Go to the line below containing "Task: Click the circular undo arrow icon" and print exactly from there through the line containing "Screen dimensions: 1024x768", both included. Print nothing else.

── DATA

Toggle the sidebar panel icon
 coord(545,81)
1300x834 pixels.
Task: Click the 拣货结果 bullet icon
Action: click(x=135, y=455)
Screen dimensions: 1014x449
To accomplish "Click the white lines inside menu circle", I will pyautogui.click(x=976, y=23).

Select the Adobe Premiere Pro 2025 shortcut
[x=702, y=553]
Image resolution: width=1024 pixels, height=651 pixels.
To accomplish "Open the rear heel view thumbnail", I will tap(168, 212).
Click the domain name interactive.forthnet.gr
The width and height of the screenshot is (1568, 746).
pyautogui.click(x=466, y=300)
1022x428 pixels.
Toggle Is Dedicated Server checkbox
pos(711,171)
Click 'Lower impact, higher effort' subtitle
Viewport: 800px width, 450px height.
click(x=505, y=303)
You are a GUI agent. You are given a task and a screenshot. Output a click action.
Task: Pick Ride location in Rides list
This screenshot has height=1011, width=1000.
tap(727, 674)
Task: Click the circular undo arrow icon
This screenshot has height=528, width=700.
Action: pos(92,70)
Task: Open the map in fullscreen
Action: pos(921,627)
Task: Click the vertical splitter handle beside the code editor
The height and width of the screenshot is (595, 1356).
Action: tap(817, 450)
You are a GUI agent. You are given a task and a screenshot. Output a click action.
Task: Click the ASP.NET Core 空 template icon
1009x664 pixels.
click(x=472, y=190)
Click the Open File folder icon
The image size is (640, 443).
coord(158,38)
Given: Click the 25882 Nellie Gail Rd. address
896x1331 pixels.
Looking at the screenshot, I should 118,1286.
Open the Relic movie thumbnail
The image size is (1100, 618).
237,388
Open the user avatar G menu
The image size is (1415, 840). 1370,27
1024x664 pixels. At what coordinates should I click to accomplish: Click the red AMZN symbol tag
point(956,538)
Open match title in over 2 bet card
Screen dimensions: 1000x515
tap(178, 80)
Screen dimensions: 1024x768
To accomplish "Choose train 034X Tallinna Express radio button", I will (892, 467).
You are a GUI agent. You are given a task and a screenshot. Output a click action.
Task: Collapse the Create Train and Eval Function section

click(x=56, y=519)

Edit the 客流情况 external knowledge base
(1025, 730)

────

*REPLY TO THE EXERCISE*
Task: Click the circular undo arrow icon
This screenshot has height=528, width=700.
Action: pos(92,70)
Task: Open the map in fullscreen
Action: pos(921,627)
Task: Click the vertical splitter handle beside the code editor
The height and width of the screenshot is (595, 1356).
Action: tap(817, 450)
You are a GUI agent. You are given a task and a screenshot. Output a click action.
Task: Click the ASP.NET Core 空 template icon
1009x664 pixels.
click(x=472, y=190)
Click the Open File folder icon
The image size is (640, 443).
coord(158,38)
Given: Click the 25882 Nellie Gail Rd. address
896x1331 pixels.
Looking at the screenshot, I should 118,1286.
Open the Relic movie thumbnail
The image size is (1100, 618).
237,388
Open the user avatar G menu
The image size is (1415, 840). 1370,27
1024x664 pixels. At what coordinates should I click to accomplish: Click the red AMZN symbol tag
point(956,538)
Open match title in over 2 bet card
Screen dimensions: 1000x515
tap(178, 80)
Screen dimensions: 1024x768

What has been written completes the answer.